Intro#

pandas is a popular Python library for processing tabular data. It has excellent documentation, but some questions might not be straightforward. In this section, I will discuss some complex concepts and things I tend to forget.

import numpy as np
import pandas as pd
from random import shuffle

Creating & loading#

Pandas have variety of method to create dataframe or load table as pandas dataframe. This sections consdiers options.

For more details check:

  • Basics data frame section of the official documentation - describes the ways how to define pandas.DataFrames.

  • Specific page on this website for more details on some use cases.


The following cell shows the most typical way for me to define a data frame. Dict of lists:

pd.DataFrame({
    "a": [1, 2, 3],
    "b": ["a", "b", "c"]
})
a b
0 1 a
1 2 b
2 3 c

As result there is a column for each item of the input dict.

To show a contrast the following cell uses a much more complicated data structure to create a data frame. There is a dictionary of tuples in the keys. Each element is a dictionary that also uses tuples as keys.

pd.DataFrame({
    ("a", "b"): {("A", "B"): 1, ("A", "C"): 2},
    ("a", "a"): {("A", "C"): 3, ("A", "B"): 4},
    ("a", "c"): {("A", "B"): 5, ("A", "C"): 6},
    ("b", "a"): {("A", "C"): 7, ("A", "B"): 8},
    ("b", "b"): {("A", "D"): 9, ("A", "B"): 10},
})
a b
b a c a b
A B 1.0 4.0 5.0 8.0 10.0
C 2.0 3.0 6.0 7.0 NaN
D NaN NaN NaN NaN 9.0

As a result, outer keys became a columns where elements of tuples define levels of MultiIndex for columns. Inner keys define MultiIndex for the index of the data frame.

Data selecting#

This section is about selecting subsets from the pandas data frames.

There are two main ways to select data from a data frame:

  • Use loc to specify selection selecting rules based on dataframe index.

  • Use iloc to specify selection rules based on the order of records in the data frame.

Find out more in the corresponding page.


The following cell creates a series with shuffled index. So it’s easy to show the difference between loc and iloc.

index = list(range(1, 11))
shuffle(index)
test = pd.Series(list(range(1, 11)), index=index)
test
10     1
1      2
9      3
8      4
6      5
2      6
7      7
5      8
3      9
4     10
dtype: int64

The following cell applies iloc with slice selected exactly elements that are stay in corresponding positions according to the order of the original series.

test.iloc[4:7]
6    5
2    6
7    7
dtype: int64

The following cells select data using loc - values with matching indices are selected in the order they are listed in the loc condition.

test.loc[[5, 6, 7]]
5    8
6    5
7    7
dtype: int64

Styles#

If you need a specific representation for your data in pandas, there is a feature that allows you to customize the representation of a pandas DataFrame.
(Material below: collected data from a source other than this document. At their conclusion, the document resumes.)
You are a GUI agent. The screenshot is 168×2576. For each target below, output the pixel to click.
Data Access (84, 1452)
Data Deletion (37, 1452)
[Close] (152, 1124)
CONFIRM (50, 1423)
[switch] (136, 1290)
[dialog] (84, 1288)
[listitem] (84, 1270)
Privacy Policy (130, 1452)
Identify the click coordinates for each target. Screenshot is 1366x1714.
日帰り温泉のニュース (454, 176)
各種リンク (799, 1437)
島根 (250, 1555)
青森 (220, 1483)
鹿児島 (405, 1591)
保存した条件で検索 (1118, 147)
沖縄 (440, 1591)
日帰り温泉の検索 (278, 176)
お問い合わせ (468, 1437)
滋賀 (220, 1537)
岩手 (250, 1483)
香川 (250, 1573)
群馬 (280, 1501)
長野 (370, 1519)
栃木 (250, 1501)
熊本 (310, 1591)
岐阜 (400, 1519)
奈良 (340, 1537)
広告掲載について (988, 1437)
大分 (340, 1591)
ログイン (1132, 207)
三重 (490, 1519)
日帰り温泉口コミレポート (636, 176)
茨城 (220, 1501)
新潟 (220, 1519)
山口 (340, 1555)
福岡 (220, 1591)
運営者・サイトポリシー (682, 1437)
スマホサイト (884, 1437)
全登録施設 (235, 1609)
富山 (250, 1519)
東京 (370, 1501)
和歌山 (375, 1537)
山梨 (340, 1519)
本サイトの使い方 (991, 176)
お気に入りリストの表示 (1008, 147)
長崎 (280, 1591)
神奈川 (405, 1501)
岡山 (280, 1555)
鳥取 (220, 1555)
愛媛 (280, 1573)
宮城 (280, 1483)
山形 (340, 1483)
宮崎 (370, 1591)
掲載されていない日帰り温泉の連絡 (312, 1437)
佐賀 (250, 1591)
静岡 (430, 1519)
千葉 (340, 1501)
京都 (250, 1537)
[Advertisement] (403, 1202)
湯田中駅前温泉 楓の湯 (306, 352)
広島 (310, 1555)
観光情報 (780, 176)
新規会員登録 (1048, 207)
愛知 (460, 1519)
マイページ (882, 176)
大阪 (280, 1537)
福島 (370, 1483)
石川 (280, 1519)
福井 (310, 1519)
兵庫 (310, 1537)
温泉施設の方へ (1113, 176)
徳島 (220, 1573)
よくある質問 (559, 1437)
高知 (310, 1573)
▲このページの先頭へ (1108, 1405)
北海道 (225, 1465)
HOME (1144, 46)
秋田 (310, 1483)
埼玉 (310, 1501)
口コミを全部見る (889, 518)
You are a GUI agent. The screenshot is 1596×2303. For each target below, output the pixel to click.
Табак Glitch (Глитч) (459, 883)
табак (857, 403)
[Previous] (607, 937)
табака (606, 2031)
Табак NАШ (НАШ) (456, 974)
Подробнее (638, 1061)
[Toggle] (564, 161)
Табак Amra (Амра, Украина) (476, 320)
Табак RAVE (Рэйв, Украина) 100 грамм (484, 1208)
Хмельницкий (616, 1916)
Check the official guide from pandas and the specific page on this website.


The following cell demonstrates how different tools can change the appearance of a table. The original table is shown first, followed by the modified tables.

df = pd.DataFrame(
    [[38.0, 2.0, 18.0, 22.0, 21, np.nan],[19, 439, 6, 452, 226,232]],
    index=pd.Index(
        ['Tumour (Positive)', 'Non-Tumour (Negative)'], 
        name='Actual Label:'
    ),
    columns=pd.MultiIndex.from_product(
        [['Decision Tree', 'Regression', 'Random'],['Tumour', 'Non-Tumour']], 
        names=['Model:', 'Predicted:']
    )
)

display(df)

cell_hover = {  # for row hover use <tr> instead of <td>
    'selector': 'td:hover',
    'props': [('background-color', '#ffffb3')]
}
index_names = {
    'selector': '.index_name',
    'props': 'font-style: italic; color: darkgrey; font-weight:normal;'
}
headers = {
    'selector': 'th:not(.index_name)',
    'props': 'background-color: #000066; color: white;'
}

cell_color = pd.DataFrame(
    [['true', 'false', 'true', 'false', 'true', 'false'],
    ['false', 'true', 'false', 'true', 'false', 'true']],
    index=df.index,
    columns=df.columns
)

(
    df.style.format('{:.0f}')
    .set_table_styles([cell_hover, index_names, headers])
    .set_table_styles([
        {'selector': 'th.col_heading', 'props': 'text-align: center;'},
        {'selector': 'th.col_heading.level0', 'props': 'font-size: 1.5em;'},
        {'selector': 'td', 'props': 'text-align: center; font-weight: bold;'},
    ], overwrite=False)
    .set_table_styles([
        {'selector': '.true', 'props': 'background-color: #e6ffe6;'},
        {'selector': '.false', 'props': 'background-color: #ffe6e6;'},
    ], overwrite=False)
    .set_td_classes(cell_color)
)
Model: Decision Tree Regression Random
Predicted: Tumour Non-Tumour Tumour Non-Tumour Tumour Non-Tumour
Actual Label:
Tumour (Positive) 38.0 2.0 18.0 22.0 21 NaN
Non-Tumour (Negative) 19.0 439.0 6.0 452.0 226 232.0
Model: Decision Tree Regression Random
Predicted: Tumour Non-Tumour Tumour Non-Tumour Tumour Non-Tumour
Actual Label:            
Tumour (Positive) 38 2 18 22 21 nan
Non-Tumour (Negative) 19 439 6 452 226 232

Testing#

There is a pandas.testing module that allows you to implement unit tests for pandas objects. Check the corresponding documentation section for more details.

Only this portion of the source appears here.